> _Instructions for the task_:
Transcribe exactly, please, the lines from the one containing "This screenshot has height=425, width=890." through the end of the records below, and leave out the pictures.

== Working data

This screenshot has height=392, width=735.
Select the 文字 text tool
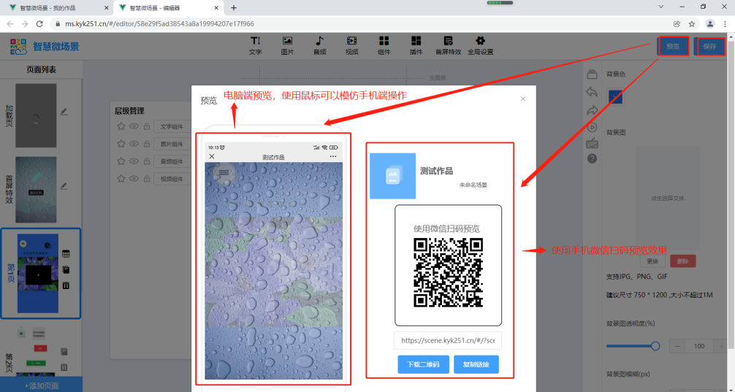[255, 45]
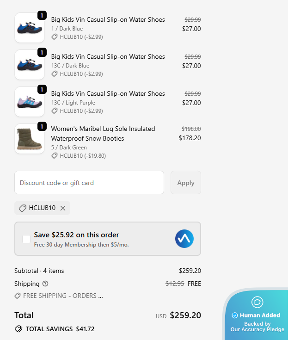
Task: Click the tag icon in HCLUB10 chip
Action: click(x=22, y=208)
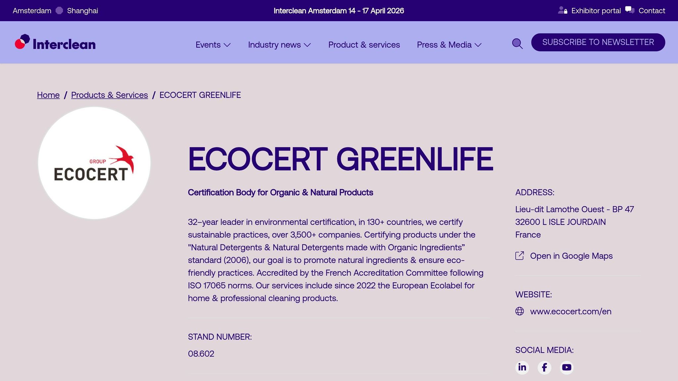This screenshot has height=381, width=678.
Task: Select Amsterdam in the location switcher
Action: [x=32, y=11]
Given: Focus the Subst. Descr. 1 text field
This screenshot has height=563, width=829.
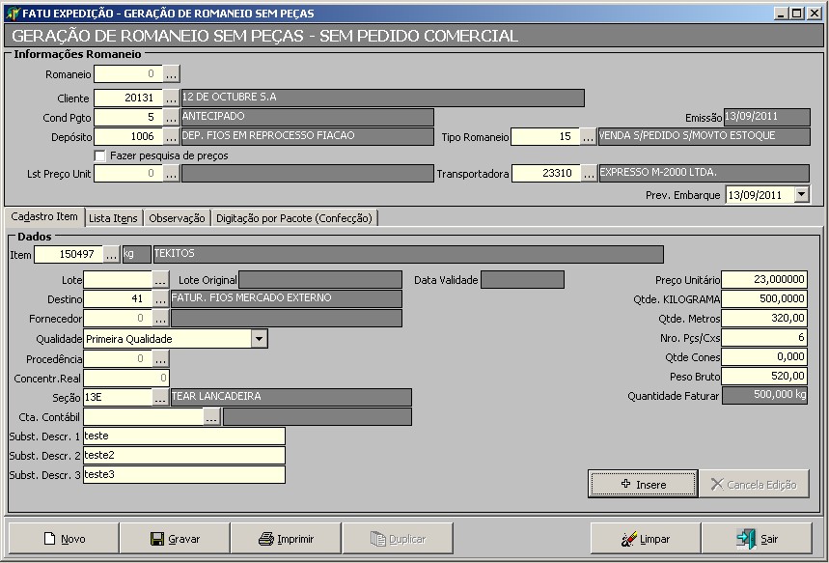Looking at the screenshot, I should pos(183,436).
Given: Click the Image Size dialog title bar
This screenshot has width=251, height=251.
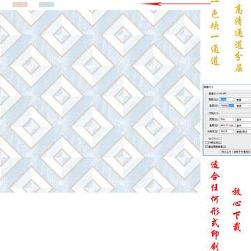Looking at the screenshot, I should pyautogui.click(x=227, y=87).
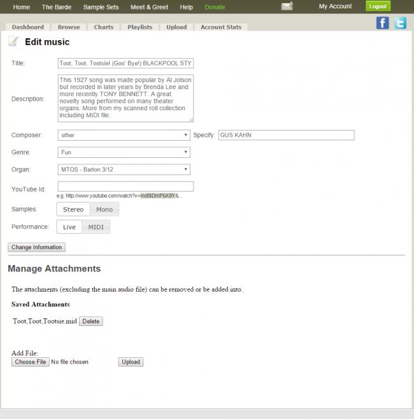
Task: Click the green Logout button
Action: (x=378, y=6)
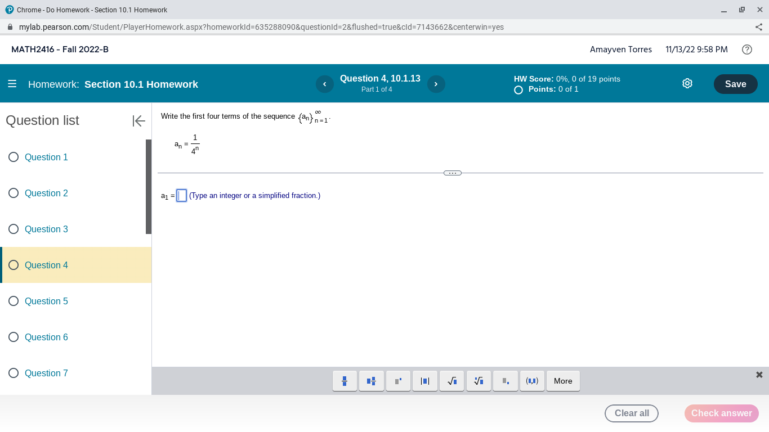Screen dimensions: 769x432
Task: Insert an nth root template
Action: pos(479,381)
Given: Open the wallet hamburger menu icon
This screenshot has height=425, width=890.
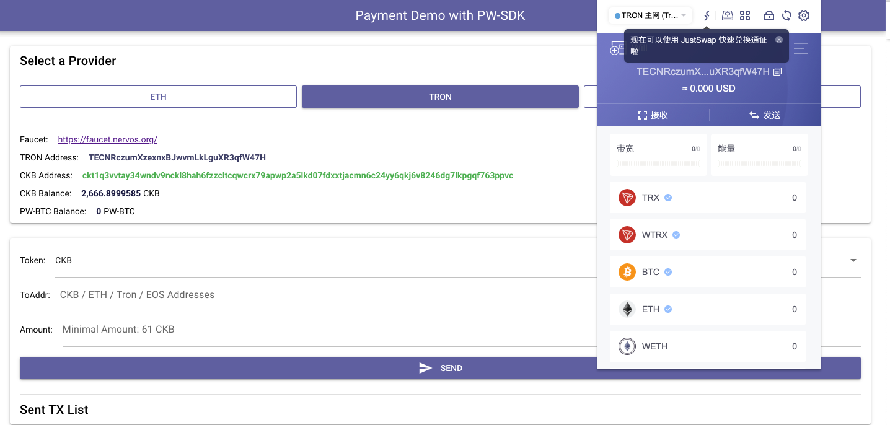Looking at the screenshot, I should (x=801, y=48).
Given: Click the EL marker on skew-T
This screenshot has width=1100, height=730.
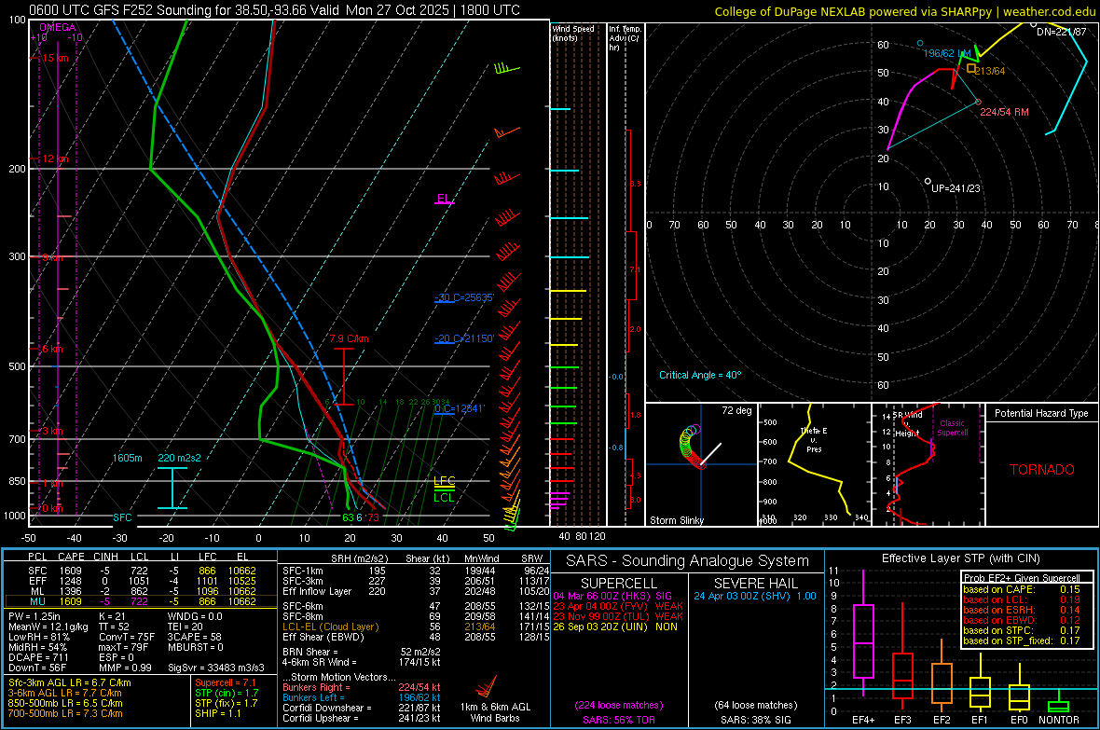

====

> _Exercise response_:
This screenshot has height=425, width=890.
Looking at the screenshot, I should (x=801, y=48).
Given: Click the EL marker on skew-T
This screenshot has width=1100, height=730.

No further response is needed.